--- start of Text block ---

Salt The Fries: Some Notes On Password Complexity
Just a small post, because Rob Graham asked.
The question is: What is the differential complexity increase offered by salting hashes in a password database?
The short answer, in bits, is: The square root base 2 log of the number of accounts the attacker is interested in cracking.
Rob wanted me to explain this in a bit more depth, and so I’m happy to. In theory, the basic properties of a cryptographic hash is that it’s infeasible to invert the hash back to the bitstream that forged it. This is used in password stores by taking the plaintext password provided by the user, hashing it, and comparing the hash from the database to the hash of the user provided plaintext. If they match, the user is authenticated. Even if the database is lost, the attack won’t be able to invert the database back to the passwords, and users are protected.
There are, of course, two attacks against this model. The first, surprisingly ignored, is that the plaintext password still passes through the web app front end before it is hash-compared against the value in the database. An attacker with sufficient access to dump the database often has sufficient access to get code running on either the server or client front ends (and you thought cross-site scripting was uninteresting!). Granted, this type of attack reduces exposed users from “everyone” to “everyone who logs in while the site is compromised”. That’d probably be more of an improvement, if we believed attackers were only interested in instantaneous smash-and-grabs and were unable to, or afraid of persisting their threats for long periods of time.
Heh.
The more traditional threat against password hashes is offline brute forcing. While hashes can’t be inverted, the advent of GPUs means they can be tested at the rate of hundreds of millions to billions per second. So, instead of solving the hard problem of figuring out what input created the given output, just try all the inputs until one happens to equal your desire.
How long will this take? Suppose we can test one billion hashes per second. That’s approximately 2^30, so we can say we can handle 30 bits of entropy per second. If we’re testing eight character passwords with the character set A through Z, a through z, and 0 through 9, that’s (26+26+10)^8, or 218,340,105,584,896 attempts. That’s roughly 2^48, or 48 bits of entropy. We can handle only 30 per second, and 48 – 30 == 18, so it will take approximately 2^18 seconds to run through the entire hash space — that’s 262,144 seconds, or 72 hours.
(Yes, I’m rounding extensively. The goal is to have a general feel for complexity, not to get too focused on the precise arithmetic.)

--- end of Text block ---
--- start of Dataset extract ---

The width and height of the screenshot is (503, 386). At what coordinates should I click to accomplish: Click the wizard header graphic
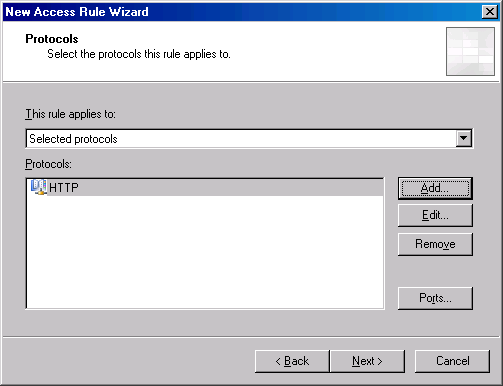[x=470, y=51]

--- end of Dataset extract ---

**Requirements:** In the post on salting password hashes, how long does it take to test every eight-character password of upper and lower case letters and digits at one billion hashes per second?

**Result of the exercise:** About 2^18 seconds, which is 262,144 seconds or 72 hours.